The Arizona Court of Appeals ruled May 8 that the city of Phoenix violated a gun-rights activist’s constitutional protections when it removed his bus-stop ads saying “guns save lives.”
The three-judge panel said in its ruling that the city unconstitutionally applied its transit advertising standards when it denied Alan Korwin’s ads for his gun safety training website in 2010.
The court’s opinion overturns a Maricopa County Superior Court ruling siding with Phoenix.
The Goldwater Institute, a conservative government watchdog group in Phoenix that represented Korwin, said it was “gratified” by the ruling. The group had argued that the city’s standards were too vague and could be arbitrarily enforced.
“The rules are enforced in haphazard fashion, so that people cannot know which ads will be allowed or censored,” Goldwater attorney Clint Bolick said in a statement. “The Court ruled unanimously that the City failed to follow its own rules, given that the ads were designed to encourage viewers to visit a commercial website for firearms training.”
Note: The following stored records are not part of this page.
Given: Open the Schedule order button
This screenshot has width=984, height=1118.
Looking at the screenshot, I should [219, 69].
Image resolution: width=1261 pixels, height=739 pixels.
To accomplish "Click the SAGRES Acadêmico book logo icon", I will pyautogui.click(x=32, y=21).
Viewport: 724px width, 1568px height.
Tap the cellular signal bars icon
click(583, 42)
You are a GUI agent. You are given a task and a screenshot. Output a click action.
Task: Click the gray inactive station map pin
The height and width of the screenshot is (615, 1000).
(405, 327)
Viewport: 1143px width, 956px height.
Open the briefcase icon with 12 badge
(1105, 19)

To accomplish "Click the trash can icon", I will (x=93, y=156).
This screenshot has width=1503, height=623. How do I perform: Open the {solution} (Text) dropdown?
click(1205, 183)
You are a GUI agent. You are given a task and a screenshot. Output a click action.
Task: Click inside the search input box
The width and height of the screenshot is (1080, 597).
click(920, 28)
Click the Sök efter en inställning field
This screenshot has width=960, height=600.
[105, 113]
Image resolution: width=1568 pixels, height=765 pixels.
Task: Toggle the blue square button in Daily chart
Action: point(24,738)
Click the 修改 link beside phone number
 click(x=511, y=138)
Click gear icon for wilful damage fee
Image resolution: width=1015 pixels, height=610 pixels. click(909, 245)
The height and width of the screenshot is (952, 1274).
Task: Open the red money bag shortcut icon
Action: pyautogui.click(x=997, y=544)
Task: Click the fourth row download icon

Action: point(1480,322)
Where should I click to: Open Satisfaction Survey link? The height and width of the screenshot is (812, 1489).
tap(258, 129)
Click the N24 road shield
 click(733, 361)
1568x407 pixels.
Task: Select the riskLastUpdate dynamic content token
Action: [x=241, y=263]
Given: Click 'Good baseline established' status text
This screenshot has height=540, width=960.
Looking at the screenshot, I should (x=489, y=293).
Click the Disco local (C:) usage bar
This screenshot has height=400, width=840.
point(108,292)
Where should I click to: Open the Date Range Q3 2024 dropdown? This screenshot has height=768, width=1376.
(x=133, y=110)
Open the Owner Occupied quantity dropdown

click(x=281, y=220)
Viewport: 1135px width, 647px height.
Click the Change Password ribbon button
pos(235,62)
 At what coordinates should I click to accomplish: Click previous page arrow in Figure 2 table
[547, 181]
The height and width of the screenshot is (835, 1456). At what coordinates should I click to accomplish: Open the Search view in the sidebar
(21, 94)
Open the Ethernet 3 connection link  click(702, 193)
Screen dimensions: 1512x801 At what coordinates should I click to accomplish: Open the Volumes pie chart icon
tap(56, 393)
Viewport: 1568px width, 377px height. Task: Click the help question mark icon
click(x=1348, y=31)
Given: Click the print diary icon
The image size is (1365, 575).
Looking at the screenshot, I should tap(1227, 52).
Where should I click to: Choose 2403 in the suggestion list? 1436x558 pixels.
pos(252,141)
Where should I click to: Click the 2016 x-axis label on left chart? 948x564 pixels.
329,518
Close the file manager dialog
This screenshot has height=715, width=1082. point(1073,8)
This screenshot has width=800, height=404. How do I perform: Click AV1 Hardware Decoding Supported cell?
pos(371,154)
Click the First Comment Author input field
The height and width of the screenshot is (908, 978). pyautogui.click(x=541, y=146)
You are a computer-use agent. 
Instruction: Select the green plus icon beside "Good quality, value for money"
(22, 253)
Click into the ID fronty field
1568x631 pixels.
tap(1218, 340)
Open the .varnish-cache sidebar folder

A message left with Korwin seeking comment was not immediately returned Thursday.
Phoenix attorneys have defended their policy by pointing to federal court rulings concluding that the government can impose reasonable restrictions on speech that appears in a “non-public forum,” such as advertising sales.
David Schwartz, one of the attorneys representing Phoenix, declined to comment.
A trial judge ruled last year that the city can limit advertising on its property by allowing only commercial advertising and created a reasonable policy for doing so.
The city had argued that Korwin was promoting political speech that would have created controversy, potentially sparked protests, stirred accusations of political favoritism and affected transit revenue.
The appeals court said the city’s standards, revised in 2011, only indicate advertising must “adequately display” a proposed commercial transaction. A “blended” advertisement that includes more than a commercial transaction would be permitted, according to the judges.
The ruling could possibly open the door for others to argue that cities and other entities cannot ban political or public service messages from government-owned advertising spaces.